Committee Opposes Training as Anti-UN

NO WRITER ATTRIBUTED

Concentrated opposition to universal military training is the first aim of the newly organized Harvard Committee for Wallace, which received official approval from the Faculty Committee on Student Activities last week.

Contending that universal training would signify a United States policy of "dodging" the U. N., the group is basing its campaign on an editorial by Henry Wallace in a recent issue of the New Republic.

In the editorial, Wallace claimed that "as long as any nation . . . feels that its protection lies in arms, we cannot develop a predominant authority in the U.N. Without that authority the UN cannot grow."

Treasurer for the Committee on Wallace, Lazare Nesin '48 emphasized that while the Committee is taking the initiative in opposing UMT, it "hopes for support from other political organizations on the campus." It is, however, more definite on UMT than other groups.

"Clarify the Issues"

First the Committee plans to distribute leaflets showing what UMT is, and endeavor to find out the reaction of the student body to it. "We must clarify the issues first." Nesin says, "by making plain what our position is." He cautioned, however, that the Committee is not a "Wallace for President" organization.

President Truman is expected to introduce the universal training measure to Congress in early January.

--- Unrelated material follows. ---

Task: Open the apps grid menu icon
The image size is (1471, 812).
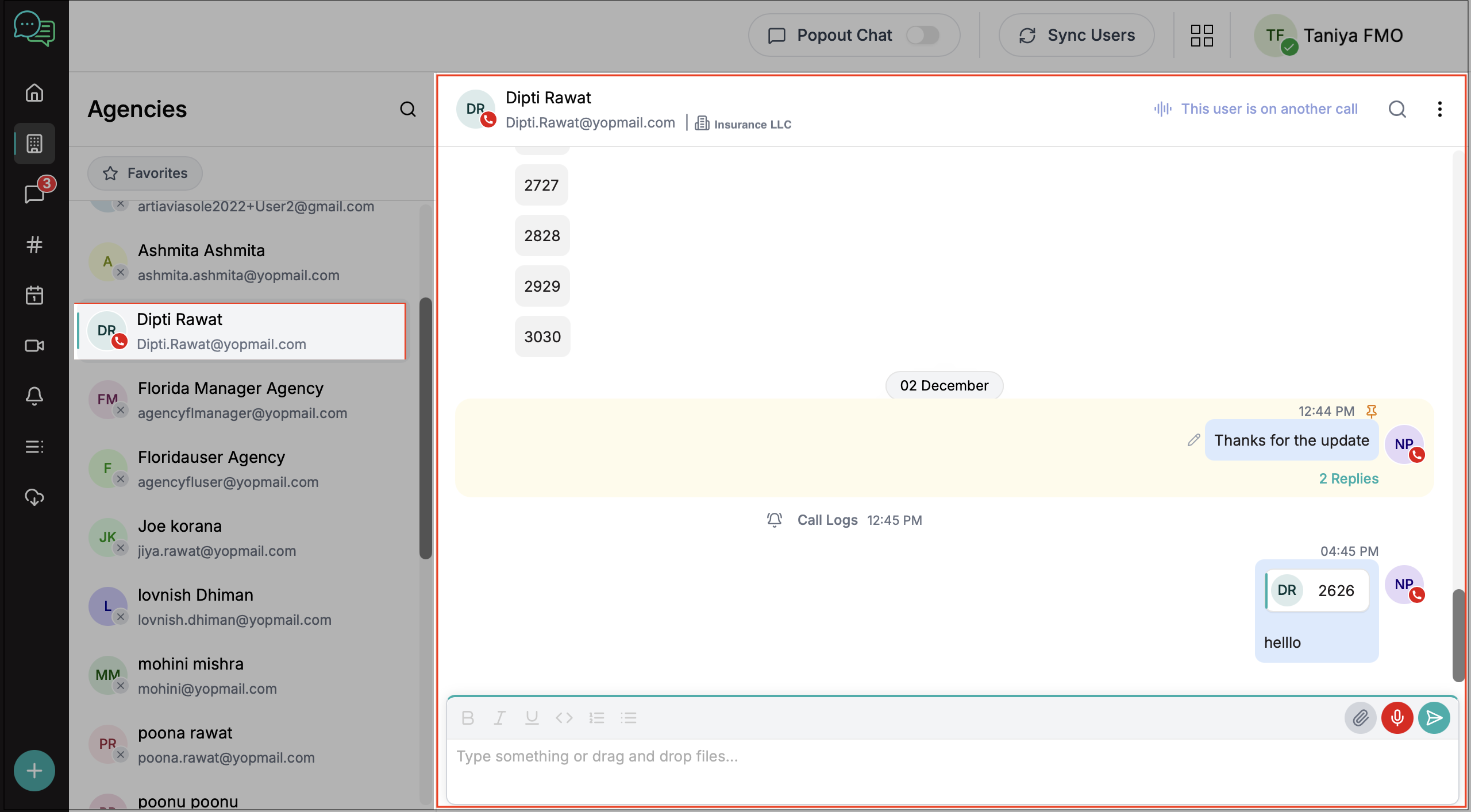Action: 1202,36

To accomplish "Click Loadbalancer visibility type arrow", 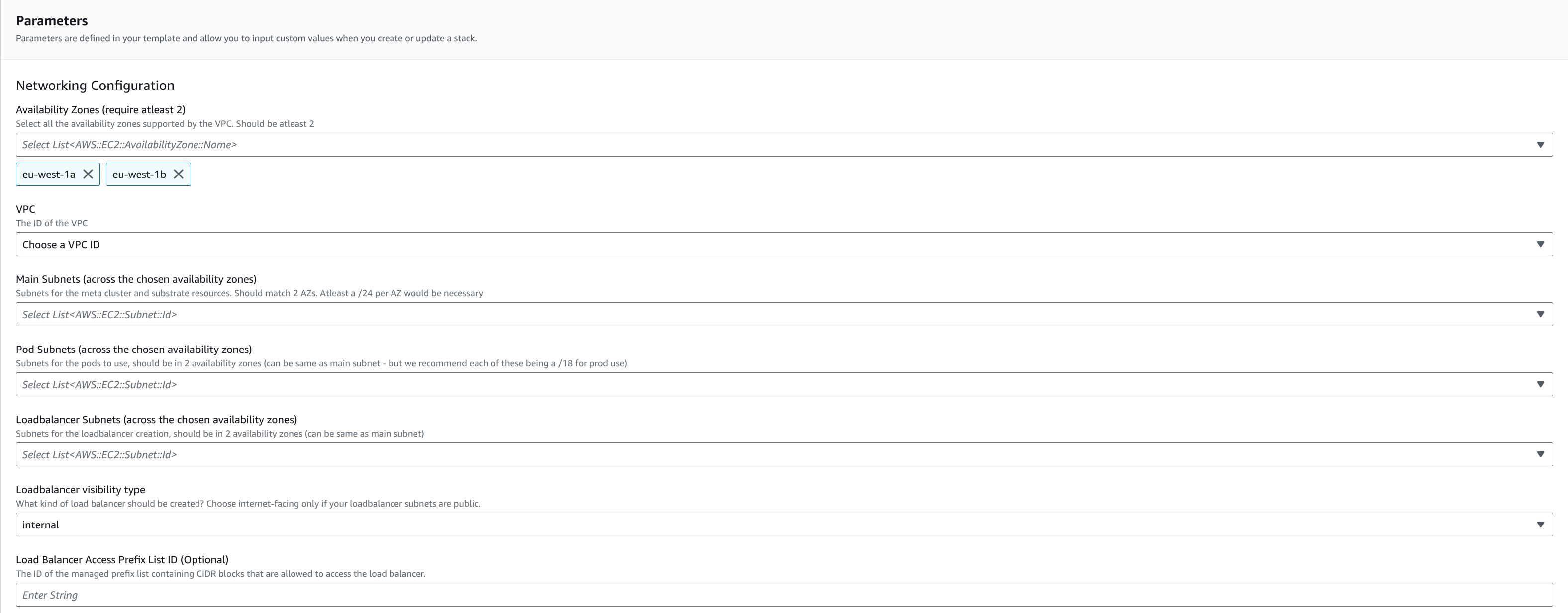I will coord(1540,525).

The proposal is backed by the President, former Justice Roberts, Governors Thomas Dewey and Earl Warren, and the American Legion.

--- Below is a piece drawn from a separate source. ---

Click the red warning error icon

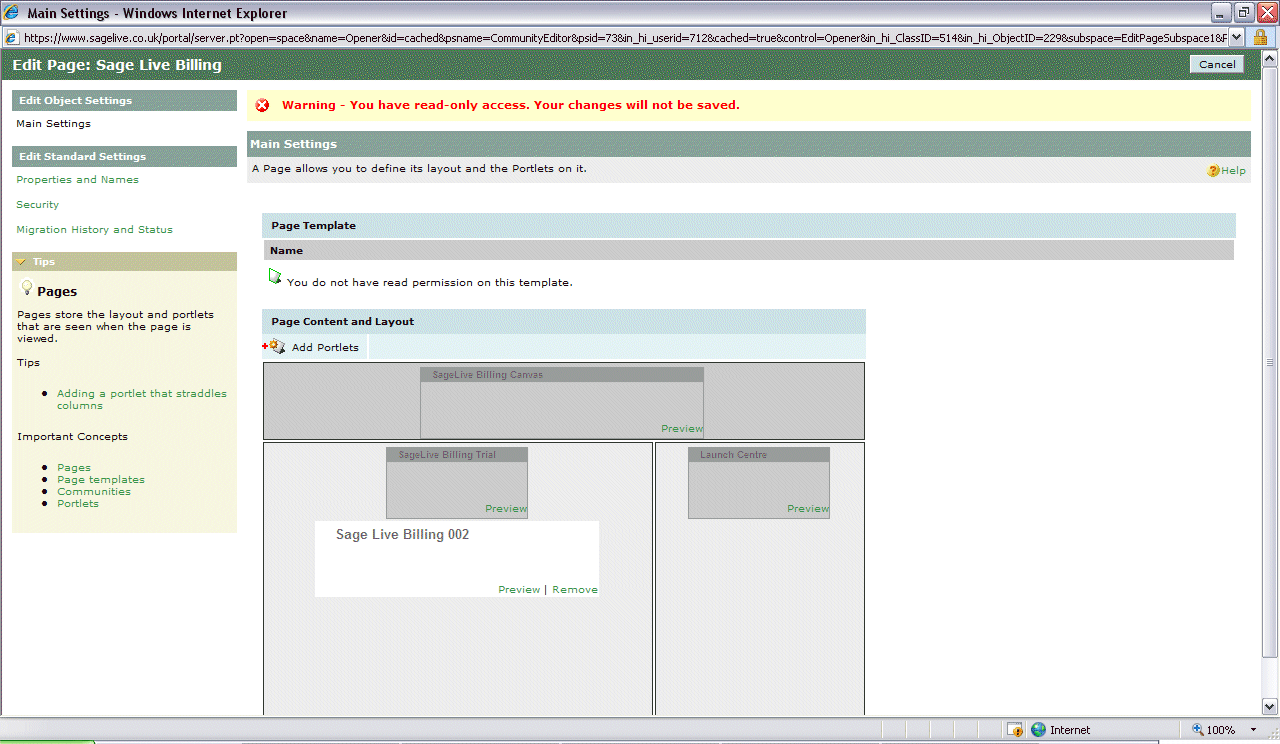[262, 105]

"You cannot lick something with nothing," Wallace says. "You cannot stop UMT without putting something better before the American people." He goes on to advocate universal disarmament and a world police force as a possible alternative.

Faculty Approves Wallace Committee

The Committee for Wallace received its official sanction yesterday from the Faculty Committee on Student Activities, and opposition of military training is its first concrete move. Mentioning an opposing political organization, program committee chairman Staughton C. Lynd '50 said, "We may not grow as quickly, but we'll last longer and accomplish more. We are more for things than against them."

"We see Wallace," Lynd went on to say, "as a private individual who, unlike most, has constructive plans for the future." Nesin added that "we are picking the clearest figure," Newspaper treatment, said Nesin, has been unfair and biased; it is the aim of the Committee for Wallace to present his views straight-forward as they stand.

Recognition of the Committee came after six weeks of containing as an unofficial organization. Formed soon after Wallace spoke here in October, the Wallace group agrees with the broad principle of the former vice-President but considers itself independent on individual issues.